This was not what we signed up to.

First, some background. Let’s cast our minds back to those heady days of 2014, when the Author Earnings Report first emerged.

The 7k Report

Said Hugh Howey at the time,

It’s no great secret that the world of publishing is changing. What is a secret is how much. Is it changing a lot? Has most of the change already happened? What does the future look like?

The problem with these questions is that we don’t have the data that might give us reliable answers. Distributors like Amazon and Barnes & Noble don’t share their e-book sales figures. At most, they comment on the extreme outliers, which is about as useful as sharing yesterday’s lottery numbers.

This lack of data has been frustrating.

I have longed for greater transparency so that up-and-coming authors can make better-informed decisions.

Well, Howey certainly gave us data, courtesy of the “data guru”, who in February 2014 offered us the “7K Report”, taking a look at 7,000 titles on Amazon to show how indie authors were, apparently, outselling and out-earning Big Pub.

It was revolutionary stuff back then, and given it told us what we all wanted to hear, no-one was to bothered about the fact that the “data guru” was simply taking a carefully selected single day’s data, itself of questionable accuracy, and extrapolating from that a full year’s sales.

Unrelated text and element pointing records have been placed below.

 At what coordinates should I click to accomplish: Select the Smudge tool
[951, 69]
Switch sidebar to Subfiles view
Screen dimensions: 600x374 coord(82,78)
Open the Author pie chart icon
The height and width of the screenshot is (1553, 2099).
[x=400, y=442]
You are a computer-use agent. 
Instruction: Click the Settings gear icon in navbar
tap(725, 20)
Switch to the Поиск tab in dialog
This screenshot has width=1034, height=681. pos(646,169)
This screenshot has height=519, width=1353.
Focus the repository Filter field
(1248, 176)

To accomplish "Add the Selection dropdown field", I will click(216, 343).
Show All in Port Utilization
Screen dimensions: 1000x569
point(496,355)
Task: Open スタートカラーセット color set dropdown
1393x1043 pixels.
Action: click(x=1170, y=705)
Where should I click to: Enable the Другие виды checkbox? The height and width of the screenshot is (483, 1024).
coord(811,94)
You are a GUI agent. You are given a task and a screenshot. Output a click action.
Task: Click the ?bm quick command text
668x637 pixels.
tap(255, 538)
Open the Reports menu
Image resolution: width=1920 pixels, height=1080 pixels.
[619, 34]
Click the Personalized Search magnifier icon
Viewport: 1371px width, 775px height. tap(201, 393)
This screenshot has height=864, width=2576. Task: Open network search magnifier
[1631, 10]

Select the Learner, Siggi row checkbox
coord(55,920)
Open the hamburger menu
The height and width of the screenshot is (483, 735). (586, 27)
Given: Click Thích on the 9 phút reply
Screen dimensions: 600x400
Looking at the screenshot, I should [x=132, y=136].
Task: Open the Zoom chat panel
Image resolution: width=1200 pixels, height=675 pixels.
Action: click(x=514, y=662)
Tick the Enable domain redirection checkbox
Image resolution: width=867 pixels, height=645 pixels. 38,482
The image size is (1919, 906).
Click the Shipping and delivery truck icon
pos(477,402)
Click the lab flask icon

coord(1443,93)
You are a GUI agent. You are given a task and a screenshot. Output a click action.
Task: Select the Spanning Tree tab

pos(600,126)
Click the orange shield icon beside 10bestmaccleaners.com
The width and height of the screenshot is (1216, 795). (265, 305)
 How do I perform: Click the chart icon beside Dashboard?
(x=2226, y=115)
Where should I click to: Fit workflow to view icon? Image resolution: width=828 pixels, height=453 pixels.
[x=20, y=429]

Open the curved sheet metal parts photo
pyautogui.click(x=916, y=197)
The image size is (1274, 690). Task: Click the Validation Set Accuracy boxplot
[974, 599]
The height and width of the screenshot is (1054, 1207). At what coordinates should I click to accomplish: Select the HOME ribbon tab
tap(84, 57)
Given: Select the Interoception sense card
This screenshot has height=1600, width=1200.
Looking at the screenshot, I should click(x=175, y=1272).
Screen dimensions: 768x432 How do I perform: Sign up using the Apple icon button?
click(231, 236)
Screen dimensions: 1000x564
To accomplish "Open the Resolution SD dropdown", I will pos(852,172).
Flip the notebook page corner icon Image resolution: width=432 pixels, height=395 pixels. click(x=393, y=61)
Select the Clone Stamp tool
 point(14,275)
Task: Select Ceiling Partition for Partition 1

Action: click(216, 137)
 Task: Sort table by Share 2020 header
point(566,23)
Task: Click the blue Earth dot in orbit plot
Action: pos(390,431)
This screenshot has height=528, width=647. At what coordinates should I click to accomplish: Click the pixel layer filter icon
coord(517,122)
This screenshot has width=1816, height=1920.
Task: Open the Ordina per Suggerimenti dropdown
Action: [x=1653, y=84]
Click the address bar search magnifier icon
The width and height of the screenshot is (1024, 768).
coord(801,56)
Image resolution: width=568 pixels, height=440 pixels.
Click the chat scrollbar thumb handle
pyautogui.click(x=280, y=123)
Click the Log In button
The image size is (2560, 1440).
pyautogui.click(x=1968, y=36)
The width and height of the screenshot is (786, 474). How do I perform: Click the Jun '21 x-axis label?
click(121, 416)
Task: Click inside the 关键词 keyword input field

It was a recipe for questioning the validity of the finds, and that kicked off just a week later when the second Author Earnings Report came out, looking at 50,000 titles. The comments thread is dominated by remarks questioning the results on numerous counts.

February 2014 Author Earnings Report

But by and large there was a ring of truth to the results, and over the following years Data Guy delivered what we wanted to hear. Evidence that indies were doing well and traditional publishing was struggling.

True or not, it sounded good.

The problem was, Data Guy, who supposedly had all the numbers at his fingertips, chose never to give us the whole picture.

As Jane Friedman and Porter Anderson said in the Hot Sheet this past February,

The reports were erratic in focus, each changing the basis for analysis, so that no consistent comparative picture could be built from them.

This, of course, was quite deliberate. We can be sure of that, because no–one with even elementary training in statistics would erroneously deliver such a muddled picture.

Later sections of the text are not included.